Your past is a collection of experiences that happened. They had a beginning and an end.
It is natural to want to revise our histories to support our current assessment of the world, to match our opinions and feelings, we can't actually change our past. We can only change our relationship to it.
For example, Jamie was hit by her mother as a child. Jamie still seeks a relationship with her mother as an adult. Jamie learns that during the time she was hitting Jamie, she had lost her job, worried about losing their home and began drinking heavily. Jamie tries to dismiss her painfulness around being hit, but it doesn't work. Jamie tries to justify her mom's actions as being pushed to the brink, maybe being out-of-her-mind drunk when she hit her daughter. Jamie still feels anger and sadness around this.
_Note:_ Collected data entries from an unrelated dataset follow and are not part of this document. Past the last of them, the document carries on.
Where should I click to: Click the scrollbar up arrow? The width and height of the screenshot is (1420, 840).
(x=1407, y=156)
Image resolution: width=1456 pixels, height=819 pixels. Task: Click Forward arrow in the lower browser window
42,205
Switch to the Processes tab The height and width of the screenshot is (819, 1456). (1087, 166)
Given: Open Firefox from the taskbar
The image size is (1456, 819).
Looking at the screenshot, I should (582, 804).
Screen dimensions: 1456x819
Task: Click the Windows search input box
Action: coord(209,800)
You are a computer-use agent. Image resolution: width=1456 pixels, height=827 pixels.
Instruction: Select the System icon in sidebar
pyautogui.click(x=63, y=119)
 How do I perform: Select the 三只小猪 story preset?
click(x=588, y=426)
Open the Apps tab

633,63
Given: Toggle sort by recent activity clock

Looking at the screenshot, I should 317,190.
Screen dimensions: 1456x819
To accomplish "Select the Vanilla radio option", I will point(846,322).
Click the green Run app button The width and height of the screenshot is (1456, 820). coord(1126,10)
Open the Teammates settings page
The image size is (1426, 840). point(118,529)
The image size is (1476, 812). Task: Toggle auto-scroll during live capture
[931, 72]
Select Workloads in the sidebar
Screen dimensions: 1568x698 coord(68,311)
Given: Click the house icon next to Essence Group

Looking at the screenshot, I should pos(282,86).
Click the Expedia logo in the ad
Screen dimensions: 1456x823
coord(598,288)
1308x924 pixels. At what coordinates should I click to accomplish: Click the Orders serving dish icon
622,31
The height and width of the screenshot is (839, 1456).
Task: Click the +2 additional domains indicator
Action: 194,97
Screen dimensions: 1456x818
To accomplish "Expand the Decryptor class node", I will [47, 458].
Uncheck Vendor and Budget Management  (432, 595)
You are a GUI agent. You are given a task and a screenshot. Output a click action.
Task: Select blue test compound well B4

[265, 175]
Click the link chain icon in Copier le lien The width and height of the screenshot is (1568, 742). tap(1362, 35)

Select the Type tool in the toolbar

But what if we found a way to hold the past and a new perspective? What if Jamie can learn that her mother was under a lot of pressure and during that time made some awful choices, including hitting her children, and that of course it was hurtful AND that Jamie was able to find ways to cope through friends and excelling at school, and learning better ways to express her own frustrations. What if Jamie could use the story of childhood abuse to reinforce her values and actions in the future with her own loved ones?
In this way, Jamie doesn't have to change the past, forgive and forget, nor does she have to hold tightly to the what happened. She can see if for what it was, accept that it was unacceptable, and realize how it has not only impacted her negatively. Instead, she has chosen to use her experiences of surviving the past to craft core values that, when lived by, create a safe and happy home for herself and her children.
The past will never be different, but every day we have an opportunity to change our relationship with the past to embolden our present and future choices and actions.